I think the obsession with bikes was born in large part from the strictness of our household. My father was ridiculously strict. We were expected to stay within a 3 block radius of home any time we weren’t at school, or under some sort of adult supervision at home or at a friend’s house. We weren’t allowed to wear shorts, although after a protracted battle we got that rule amended to allow us to wear shorts of a prescribed length – I think the requirement was 6”.

I had been champing at the bit to get out and live life since at least late elementary school. This factor combined with the general unhappiness of our home life made both of us believe that the rules were made to be broken. Our bikes represented freedom – a way to get out of the house, and out of town, without having to rely on our parents, or have them know where we were going.

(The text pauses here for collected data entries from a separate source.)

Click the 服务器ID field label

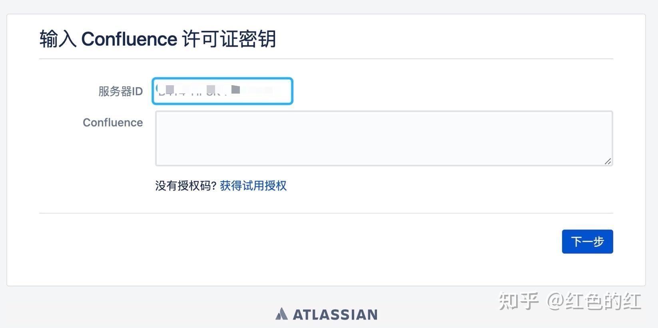pyautogui.click(x=120, y=92)
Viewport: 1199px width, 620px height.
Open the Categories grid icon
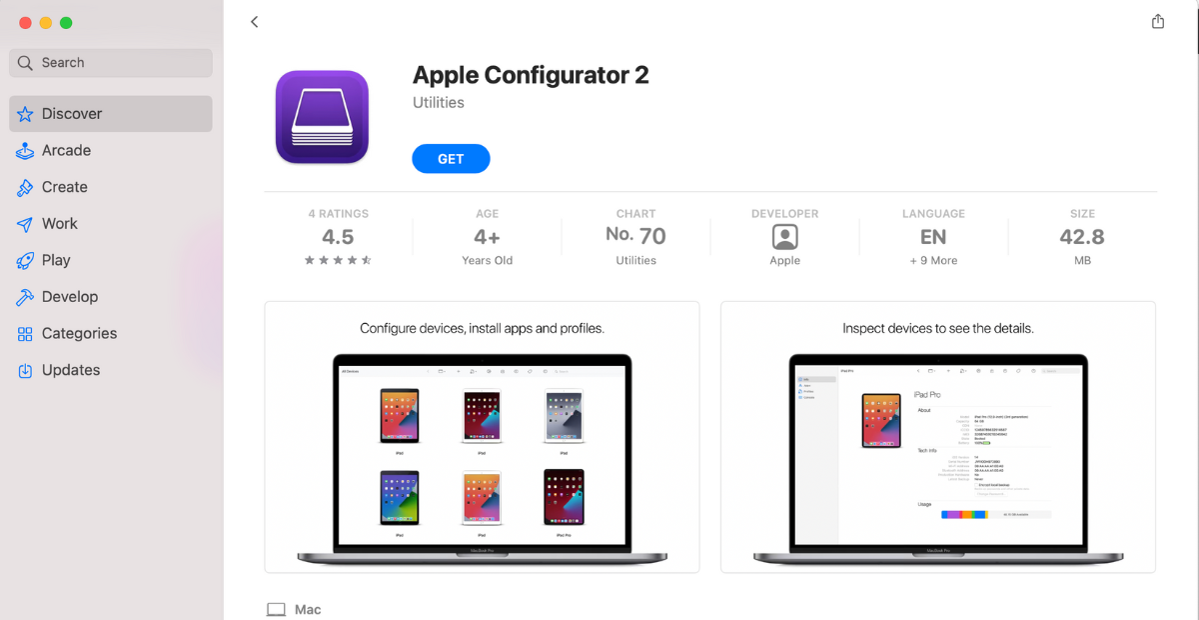point(25,334)
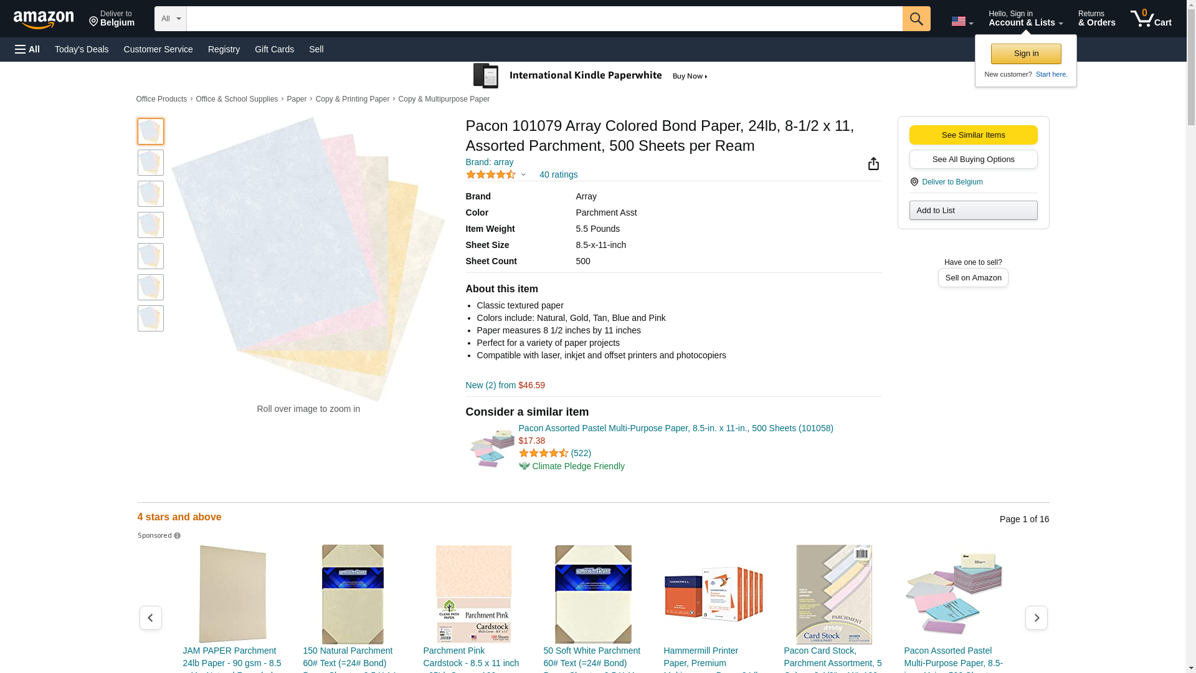Open Today's Deals
This screenshot has height=673, width=1196.
[x=82, y=49]
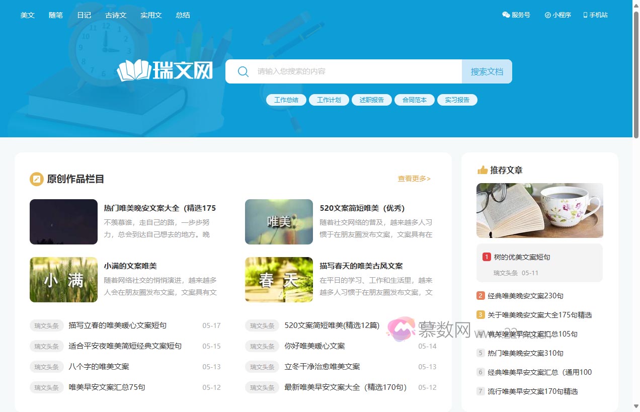Click the 述职报告 quick search tag

(371, 100)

As a sidenote – my parents prided themselves on their progressiveness on almost all fronts. They leaned far to the left politically, they had campaigned for civil rights, they ate quiche and drove Swedish cars. My father was a devout atheist. But, in his treatment of my sister and me I can now see the not-quite tamped down vestiges of his missionary heritage. His paternal grandparents had been missionaries, and I think that informed his attitudes about the proper behavior of young ladies.

But this was the 80s and we wanted to live like modern teenagers. We didn’t want to do anything too crazy. Our childhoods had been miserable largely due to our father’s alcoholism, so neither of us was interested in drinking or doing drugs. I was fascinated by sex, but knew I wasn’t ready to try it out for at least a few more years. So, really, all we wanted to do was be free to go to movies, hang out at friends’ houses, go on dates, and wear goddamn shorts in the infernal and humid Indiana summers.

We were also obsessed with amusement parks. Earlier in childhood, we had worked out a deal with my father that enabled us to trade railroad hikes for fun activities. As in, we would go with him to walk along the railroad tracks for distances ranging from a few miles to extra-long 18-milers in the spring and fall, and in exchange we would get taken to Pizza Hut and the movies (for short hikes), and amusement parks (for the 18-milers). If this sounds crazy, it probably was. It was borne of our collective refusal to go on the hikes (*cough* deathmarches *cough*) with him and a subsequent negotiation that resulted in the railroad-hikes-for-fun exchange program.

So, back to the story. By 1981 we had 10-speed bikes and had started exploring our part of the state in ever widening excursions from our town of Logansport.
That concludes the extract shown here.